Rupert Wingfield-Hayes, visiting the vicinity of the Philippine-controlled island of Pagasa by plane and boat, said he saw Chinese fishermen poaching and destroying the reefs on a massive scale. As he saw Chinese fishermen poaching endangered species like massive giant clams, he noted "None of this proves China is protecting the poachers. But nor does Beijing appear to be doing anything to stop them. The poachers we saw showed absolutely no sign of fear when they saw our cameras filming them". He concludes: "However shocking the reef plundering I witnessed, it is as nothing compared to the environmental destruction wrought by China's massive island building programme nearby.

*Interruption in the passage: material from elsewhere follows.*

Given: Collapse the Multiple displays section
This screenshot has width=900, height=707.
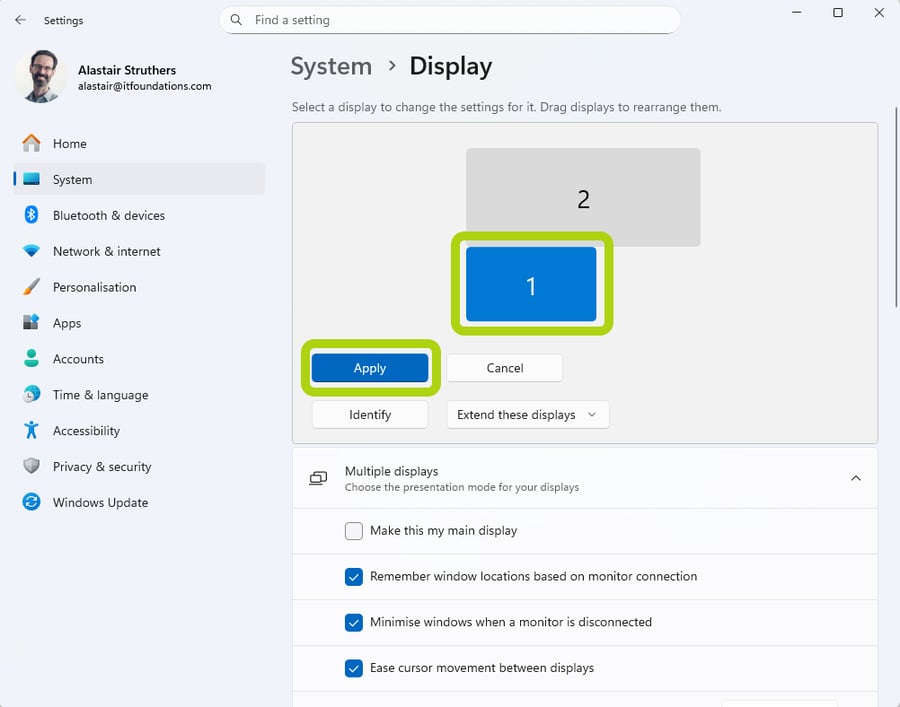Looking at the screenshot, I should (856, 478).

The latest island China has just completed at Mischief Reef is more than 9km (six miles) long. That is 9km of living reef that is now buried under millions of tonnes of sand and gravel."

A 2014 United Nations Environment Programme (UNEP) report noted that "Sand is rarer than one thinks." "The average price of sand imported by Singapore was US$3 per tonne from 1995 to 2001, but the price increased to US$190 per tonne from 2003 to 2005". Although the Philippines and the PRC had both ratified the UNCLOS III, in the case of Johnson South Reef, Hughes Reef and Mischief Reef, the PRC dredged sand for free in the EEZ the Philippines had claimed from 1978, arguing this to be the "waters of China's Nansha Islands". "Although the consequences of substrate mining are hidden, they are tremendous. Aggregate particles that are too fine to be used are rejected by dredging boats, releasing vast dust plumes and changing water turbidity".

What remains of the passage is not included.